Passage shown:
+---+

I think my story may be different from many though because I was contemplating D myself. Therefore, I was somewhat detached when I got the bomb so pursuing by crying, pleading or falling apart was not an issue for me. Some of the DB rules were already being followed unwittingly.

I had not been affectionate or in love with my H for years. He said he felt unloved and unappreciated. When I got the bomb, we'd hadn't ML in 10 months and I didn't care because I no longer found him attractive.

So I was prepared for D and believed that I wanted to D someday. It was the board that changed my mind. I had been reading for 3 months before I began posting. I realized that the grass might not be greener and that I could only change myself. I realized how much I had hurt my H and misunderstood him. I also realized that I did still love him and that I was just angry and hurt myself. Many of the books I listed also helped me to come to these conclusions.

Aslo, I'm also a planner and I had a plan. A time line in my head. I also knew instinctively that H didn't really want a D but at times my anxiety would get the better of me. H also knew there was no way I would every tolerate an A if I knew so there was no way I would let him cake-eat. He knew if he wanted our M, that he needed to get rid of ow quietly but she wouldn't go quietly. He said if he hadn't been in an A that things wouldn't have gotten so crazy. He asked to talk about our R only 10 days after the bomb and that's when he first asked for the list of what I needed to make me happy enough to stay in our M. If you read my threads, you will hear all about the dreaded LIST.

+---+

Recorded information:
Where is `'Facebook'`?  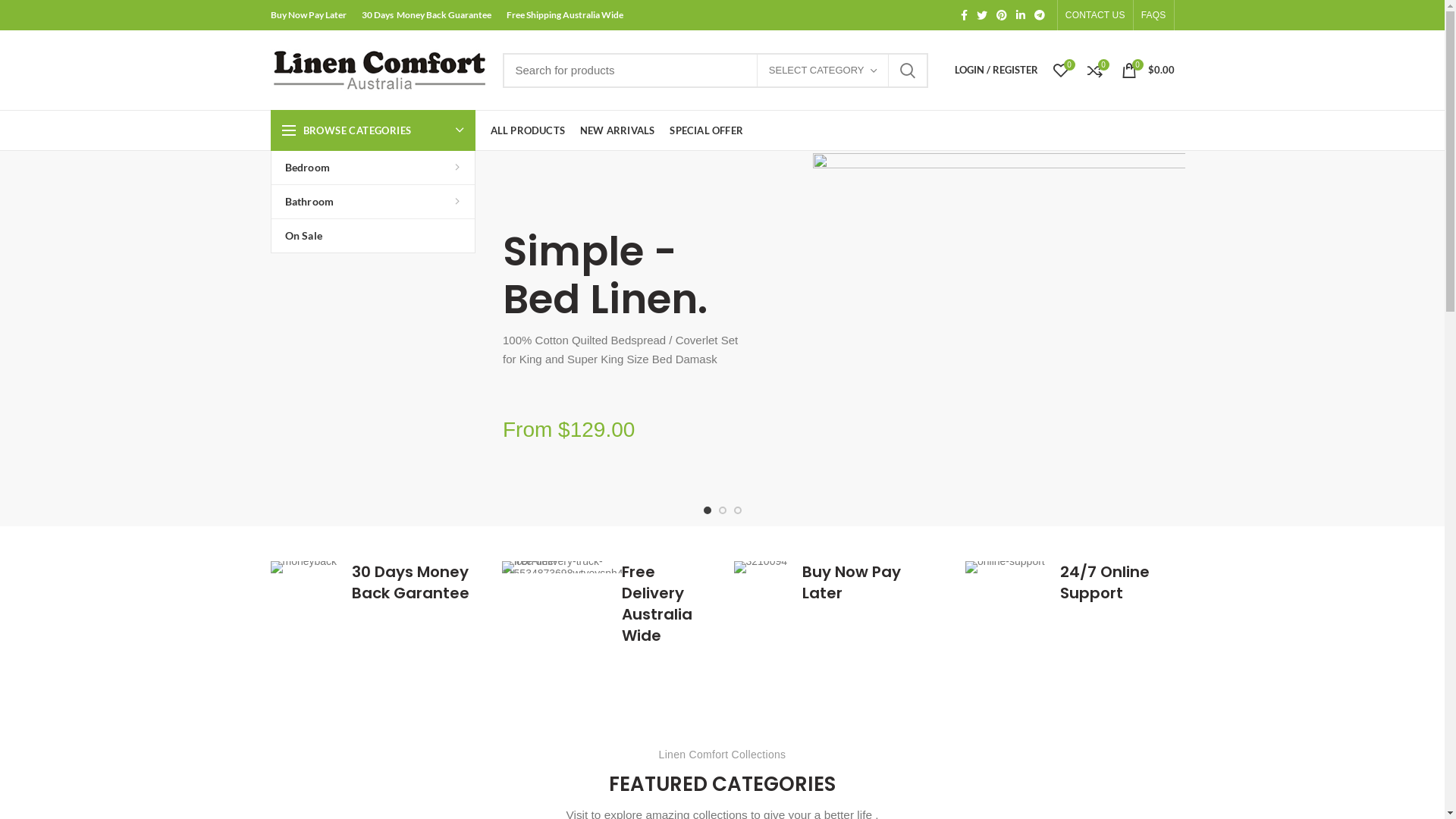 'Facebook' is located at coordinates (963, 14). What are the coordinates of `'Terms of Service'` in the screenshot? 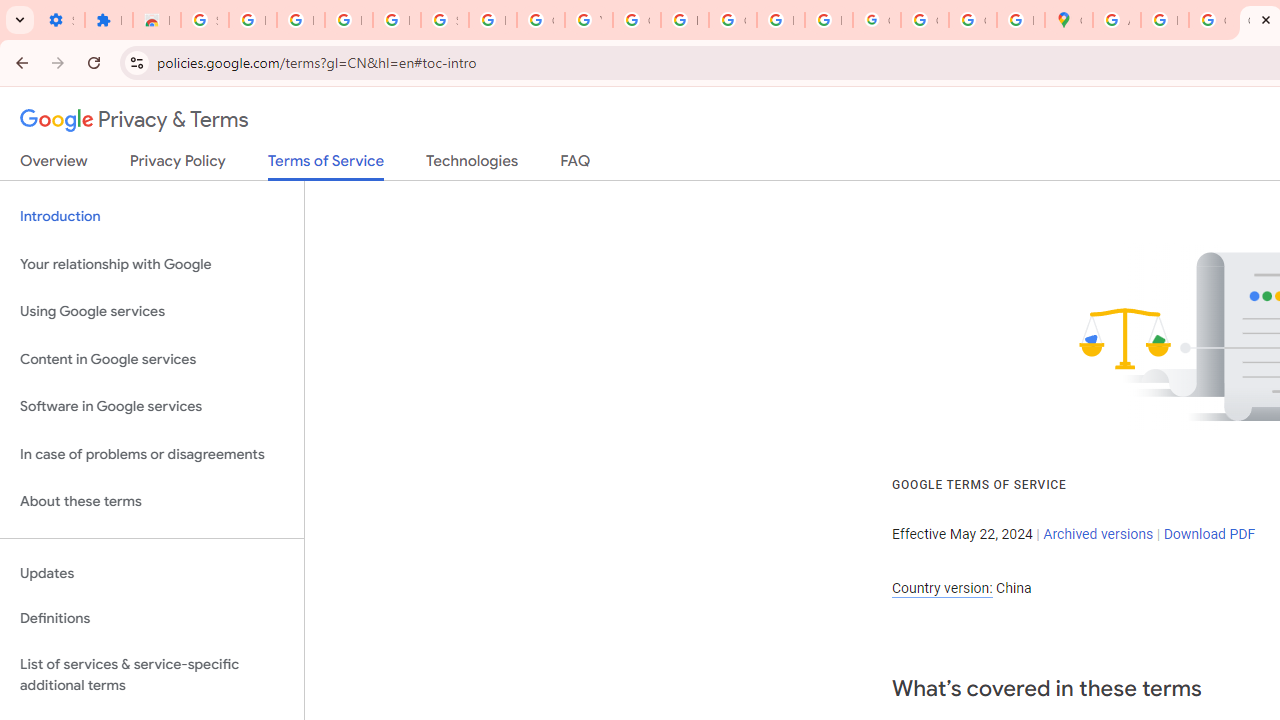 It's located at (326, 165).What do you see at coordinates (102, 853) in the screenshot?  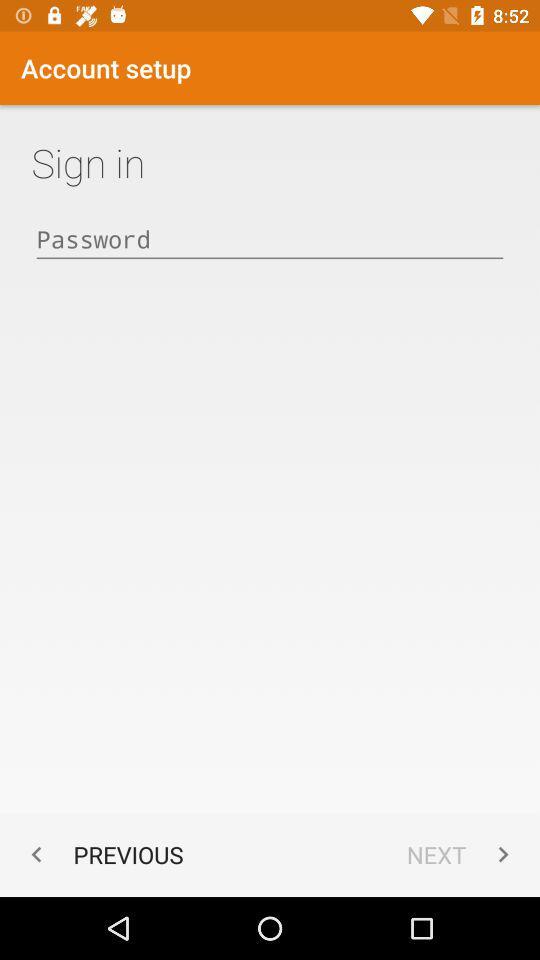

+---+

What is required: Summarize the forum post above in two sentences. The listing is not needed for this work.

Written response: The writer had been contemplating divorce and had long since stopped feeling affection for or attraction to the husband, so "the bomb" brought little crying or pleading. Months of reading the board and several books showed the writer how much the husband had been hurt and that love still remained, and the husband, knowing an affair would not be tolerated, asked only 10 days after the bomb to talk about the relationship and what the writer needed in order to stay.